Beim „The Oceans Race“ ist diese Trickserei nicht möglich. Auch wir müssten mit Händen und Armen für die Hydraulik kurbeln. Motoren sind verboten, für Rennräder und Profi-Radfahrer ist kein Platz. Zwar verteilen sich die Aufwände über den ganzen Tag, aber anstrengend ist das auch. Beim Hochseesegeln brauchen wir nicht nur eine hohe Maximalkraft, sondern müssen ausdauernd kräftig sein. Jeden Tag bewegen wir Tonnen, verrenken uns in der Takelage, hängen uns an Seile. Wenn wir erproben, welche Frauen und Männer stark genug für eine lange Ausfahrt sind, testen wir vor allem die Kraftausdauer der Segler.
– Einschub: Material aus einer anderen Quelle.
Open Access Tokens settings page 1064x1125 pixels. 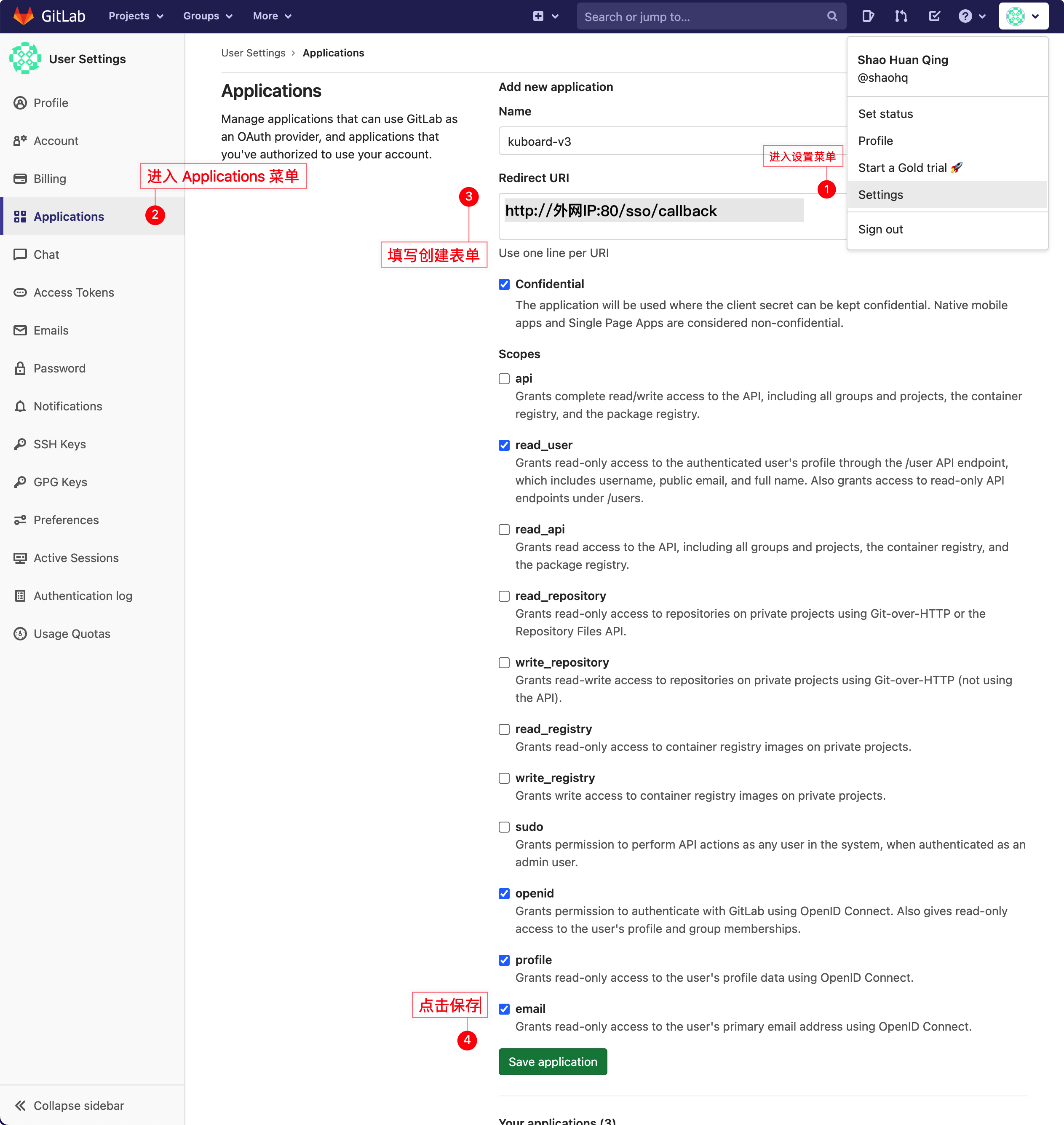pyautogui.click(x=74, y=293)
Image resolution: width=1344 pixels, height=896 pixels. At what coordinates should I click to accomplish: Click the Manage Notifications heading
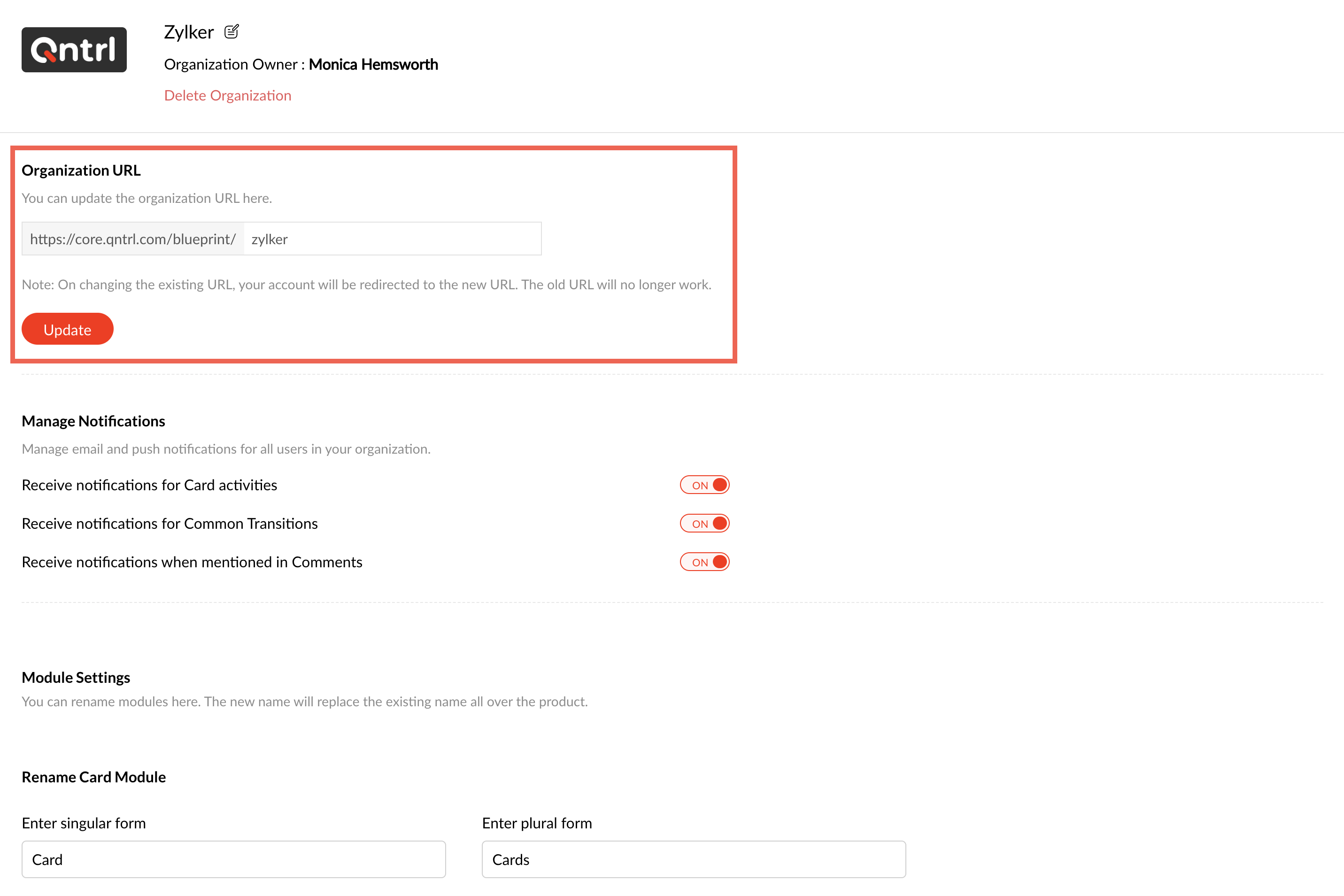(93, 421)
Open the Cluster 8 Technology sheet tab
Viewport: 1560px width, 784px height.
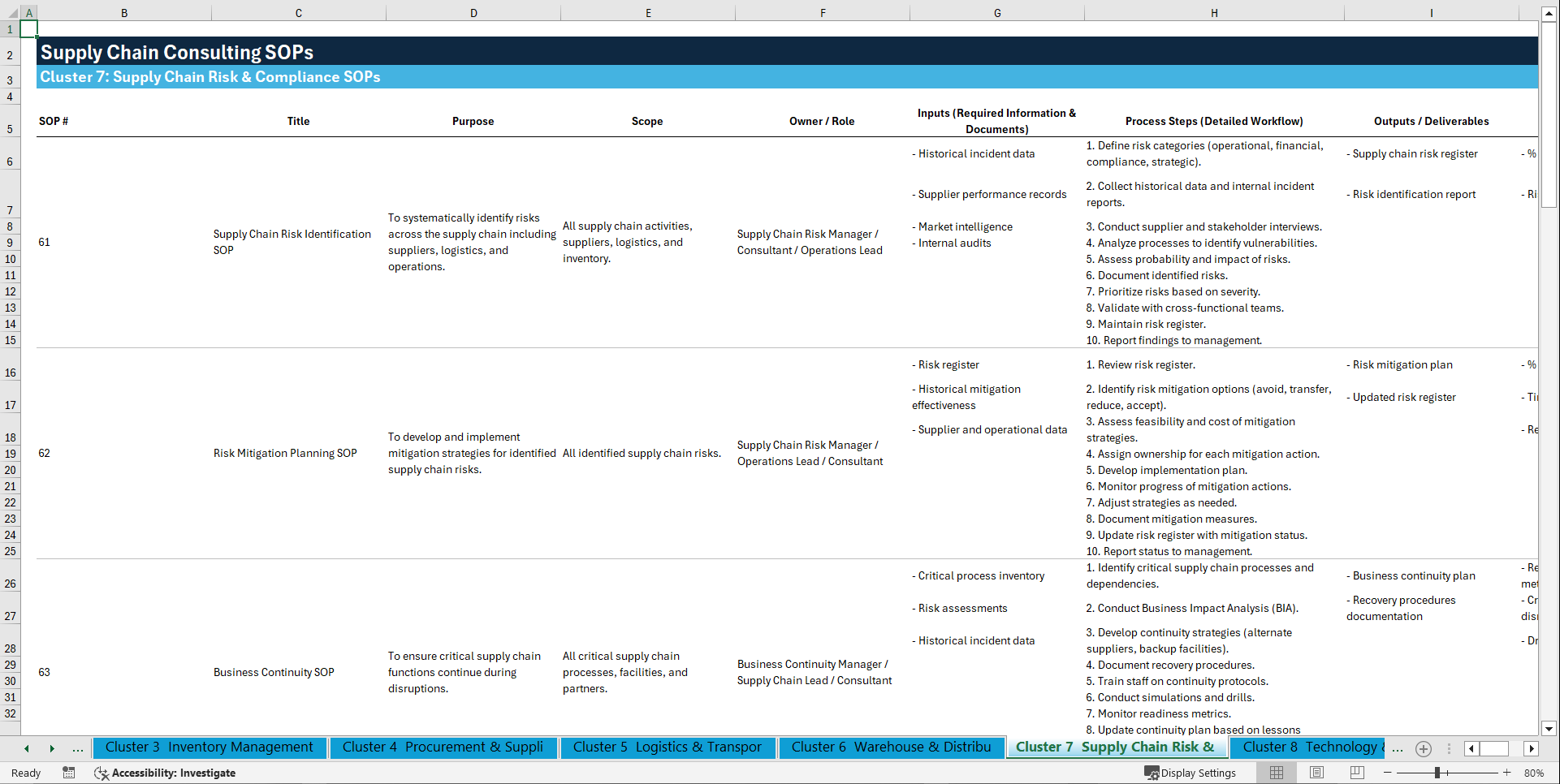(x=1307, y=747)
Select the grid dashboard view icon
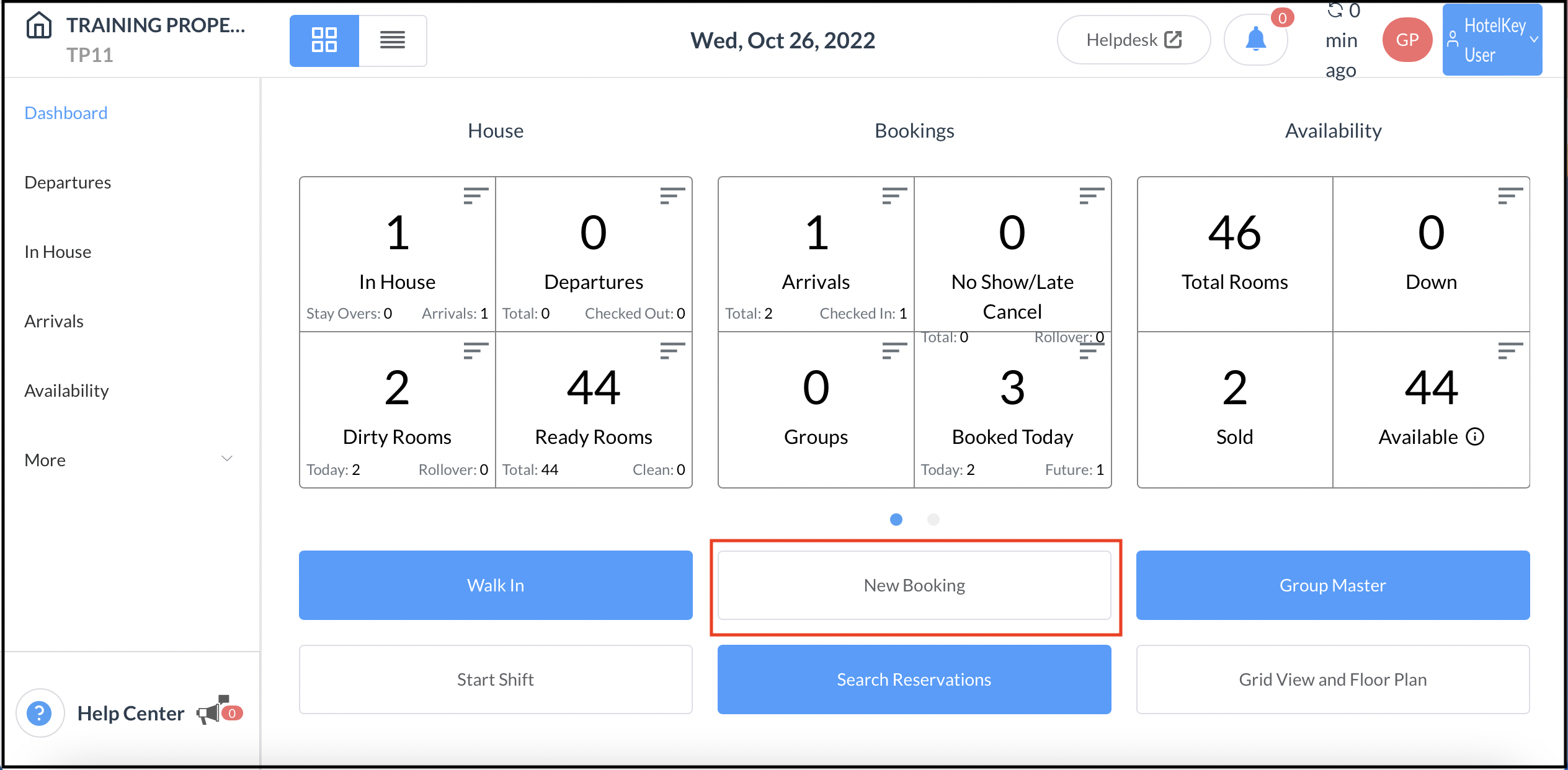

Zwei Sportler ziehen ein Segel auf dem Boot hoch
Oliver Kobale beim Richten des Segels – wie Fliegen über dem Meer. © Michael Muck Kremtz / TAORP

Teamwork ist das Wichtigste

Dieser Kraft bedarf es auch im Kopf. Jeder an Bord ist ein guter Rennsegler. Doch in einer ausgewogenen Crew sind nicht nur Segler gefragt, sondern auch Ingenieure, Navigatoren, Wetterexperten, Medizintalente und Mutmacher. Mitten auf dem Atlantik könnte unser Stromgenerator ausfallen. Die Energie ist notwendig, damit die Anlage, die Salzwasser in Süßwasser verwandelt, funktioniert. Wir haben kaum Wasservorräte, weil diese zu schwer wären. Wenn der Generator muckt, droht Durst mitten auf dem Wasser. Der nächste Elektriker kann Tausende Kilometer weit weg sein. Dann müssen wir auf Hilfe warten oder selbst reparieren.

Am allerwichtigsten ist das Teamwork. Die besten zehn Individualisten und Individualistinnen nützen wenig, wenn Handgriffe nicht ineinander übergehen, wenn in Stress- und Notsituationen der Zusammenhalt schwindet, Konflikte zu Problemen anschwellen. Die Männer und Frauen an Bord müssen zusammenwachsen. Genau das ist nicht immer leicht. Neben den körperlichen und seelischen Strapazen trüben die beengte Privatsphäre und der Mangel an Freiraum den eigenen Geist. Ob ein Sportler, ein Mensch, auf hoher See funktioniert, Teil eines Teams sein kann, Verantwortung übernimmt für sich und andere, das verrät kein psychologischer Test. Das lernen wir nur auf wilder Fahrt.

Das Meer schenkt Glück

All die Anstrengungen, die Unwägbarkeiten, die Übelkeit und den Schmerz vergessen wir auf See sehr oft. Weil es nichts Schöneres gibt, als auf dem Meer zu sein. Es zu hören, zu riechen, zu fühlen, wenn es unter dem Boot vibriert. Beim „The Ocean Race” würden wir viele Tage auf dem Meer verbringen.

Dort auf den Wellen überwiegen die Freuden über geglückte Manöver oder den Teamgeist, der uns durch jede Tiefe zu neuen Höhen trägt. Das Auftauchen und Eintauchen der Sonne beglückt uns häufig mit einem bernsteinfarbenen Horizont. Uns faszinieren die Wale und Delfine, die ihre Blas, die Fontäne aus Wasser und Luft in den Meeresdunst schnauben. Und die Winde, die uns mancher Sturm beschert, peitschen die Segelyacht mit bis zu 80 Kilometer pro Stunde über den Ozean. Fast wie fliegen fühlt sich das an.

Am beeindruckendsten sind für mich die klaren Nächte auf dem Meer. Da auf dem offenen Ozean keine Lichtverschmutzung das Firmament verfärbt, sehen wir unglaublich viele Sterne und Planeten. Der Nachthimmel ist klar, der Nachthimmel ist rein. Manchmal dürfen wir fluoreszierendes Plankton im Wasser bestaunen, das zu leuchten beginnt, wenn es durch Bewegungen angeregt wird. Wenn wir in die Nacht brausen, funkelt es um das Boot herum.

Das Meer nimmt und gibt. Sehr oft die schönsten Momente im Leben.